[GIVEN ENTRIES — start]
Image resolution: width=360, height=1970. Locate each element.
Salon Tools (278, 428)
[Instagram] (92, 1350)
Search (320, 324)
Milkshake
[GIVEN ENTRIES — finish]
- _REQUIREMENT_
Recopy the entries above exactly, with every line included.

- _WORKED SOLUTION_
Image resolution: width=360, height=1970. Locate each element.
Salon Tools (278, 428)
[Instagram] (92, 1350)
Search (320, 324)
Milkshake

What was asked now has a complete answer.